# EXERCISE DIRECTIONS
All of the data below should be printed again word for word, pictures excluded.

Records from a data source:
————

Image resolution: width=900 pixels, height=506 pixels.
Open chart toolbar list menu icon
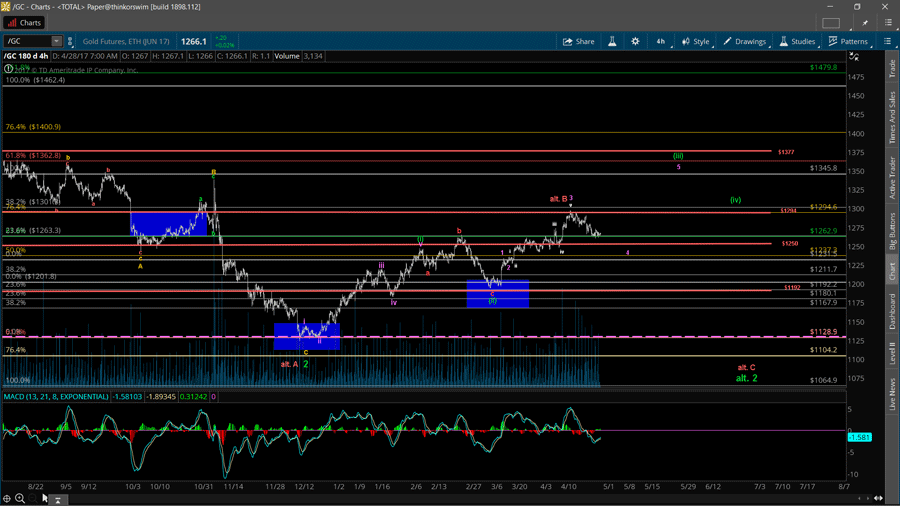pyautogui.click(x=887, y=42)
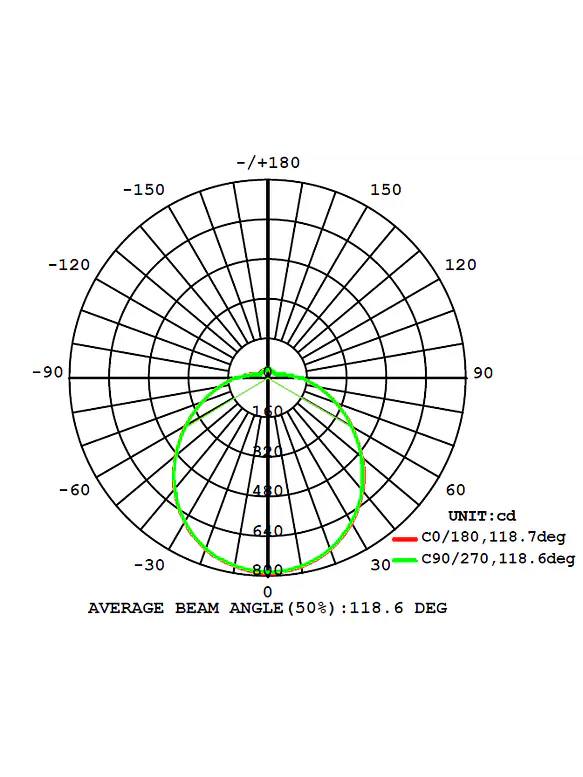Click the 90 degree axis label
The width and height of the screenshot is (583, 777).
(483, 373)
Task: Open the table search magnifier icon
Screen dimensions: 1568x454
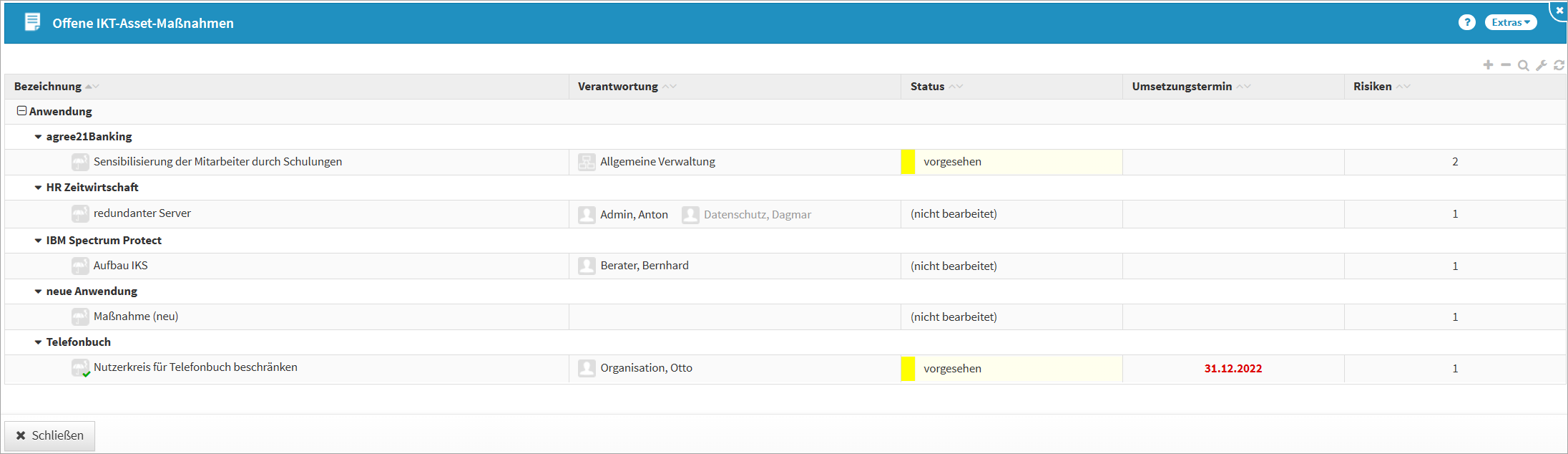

————

# SOLUTION TO THIS TASK
Image resolution: width=900 pixels, height=506 pixels.
Open chart toolbar list menu icon
pyautogui.click(x=887, y=42)
Click the 90 degree axis label
The width and height of the screenshot is (583, 777).
(483, 373)
Task: Open the table search magnifier icon
Screen dimensions: 1568x454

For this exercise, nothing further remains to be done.